Because height gain cannot be considered the only goal of the rhGH therapy, the influence of the optimal growth response on the psycho-emotional state, QoL, and self-esteem of children with GHD has been studied. The listed parameters were assessed in comparison with the control group in the dynamics of substitution therapy (T0; T12; T24) as indicators of psychosocial adaptation and a criterion of specific psychological functioning. The study confirms the evidence that psychosocial deprivation in children can be associated with GHD and short stature [16]. The improvement in psycho-social parameters, QоL, and self-esteem as a result of the first year of substitution therapy, judging by the results obtained after the second year of rhGH treatment, was sustainable. The study shows the importance of adherence and its impact on treatment outcomes and quality of life. These data can be used in the program of automated health monitoring for the management of growth disorders recom mended by Dunkel et al. [17].
Although the study deepens knowledge about the impact of the optimal growth response on psychoemotional indicators, QoL, and self-esteem of children with GHD and refines the possibilities of predicting growth based on the combined use of clinical, auxological, and genetic predictors, it nevertheless has limitations associated with the study of only short-term results of therapy for children with GHD and the absence of a comparison group in which rhGH treatment is carried out due to other causes of short stature.
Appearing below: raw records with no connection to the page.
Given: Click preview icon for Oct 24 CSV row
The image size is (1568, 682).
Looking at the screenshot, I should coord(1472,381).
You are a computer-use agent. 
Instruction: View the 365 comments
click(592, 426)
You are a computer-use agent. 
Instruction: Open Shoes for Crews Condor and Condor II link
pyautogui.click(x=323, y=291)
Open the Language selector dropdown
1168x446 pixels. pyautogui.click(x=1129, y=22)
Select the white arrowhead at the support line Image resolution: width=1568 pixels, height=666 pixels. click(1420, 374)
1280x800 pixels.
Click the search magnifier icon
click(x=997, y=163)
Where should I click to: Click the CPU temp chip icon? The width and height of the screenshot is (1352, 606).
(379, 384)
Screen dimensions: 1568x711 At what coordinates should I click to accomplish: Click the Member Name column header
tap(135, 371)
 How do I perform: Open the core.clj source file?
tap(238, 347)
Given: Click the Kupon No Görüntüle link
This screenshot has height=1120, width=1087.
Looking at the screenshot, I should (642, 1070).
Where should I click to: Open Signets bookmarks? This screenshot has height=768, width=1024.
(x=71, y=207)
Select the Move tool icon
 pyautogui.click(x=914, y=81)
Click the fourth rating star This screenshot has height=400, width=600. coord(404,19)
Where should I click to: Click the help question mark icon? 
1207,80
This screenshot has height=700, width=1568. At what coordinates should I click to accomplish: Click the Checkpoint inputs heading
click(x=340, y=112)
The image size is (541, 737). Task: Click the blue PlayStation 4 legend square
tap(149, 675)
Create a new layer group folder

Although the SDQ and Peds QL4.0 scales are widely used in Ukraine, their validity is not yet proven for all contexts and target groups. The prospect of further research is to assess the long-term results of the rhGH in the context of QoL, self-esteem, and psychosocial problems in children with GHD, as well as to improve the prediction of growth response based on multiple regression analysis of potential predictors and genetic data. The pharmacogenetic effect associated with the d3GHR polymorphism might be considered to be included in future logistic regression models.

CONCLUSIONS

A number of indicators such as “HV at the start of the­rapy”, “acceptable compliance”, “birth weight”, “growth at the start of therapy”, “height (SDS) – MPH (SDS)”, “the weight at the start of therapy”, “peak GH response”, and “genotype d3-GHR” showed significant correlation with the growth response to the rhGH therapy of children with GHD. The d3-GHR polymorphism explains the better growth response to rhGH therapy for the first but not for the second year. During the first year and the second year of rhGH therapy, there was a normalization of the level of total difficulties score, emotional problems, peer problems, problems of internalization, level of self-esteem, level of assertions, and improvement in QoL, including physical health, psychosocial health, emotional functioning, social functioning, and school functioning in children with GHD.
The optimal growth response of children with GHD to the first year of the rhGH therapy is associated with a decrease in the level of general psychological problems according to the SDQ scale: OR = 2.0 (1.8–2.3), p < 0.001. Suboptimal growth response affects the conceptualization of internalizing problems: OR = 2.5 (1.3–3.2), p < 0.05 and is associated with a decrease in QoL according to the Peds QL4.0 scale (rs = 0.44, p < 0.05).

DISCLOSURE

The authors declare no conflict of interest.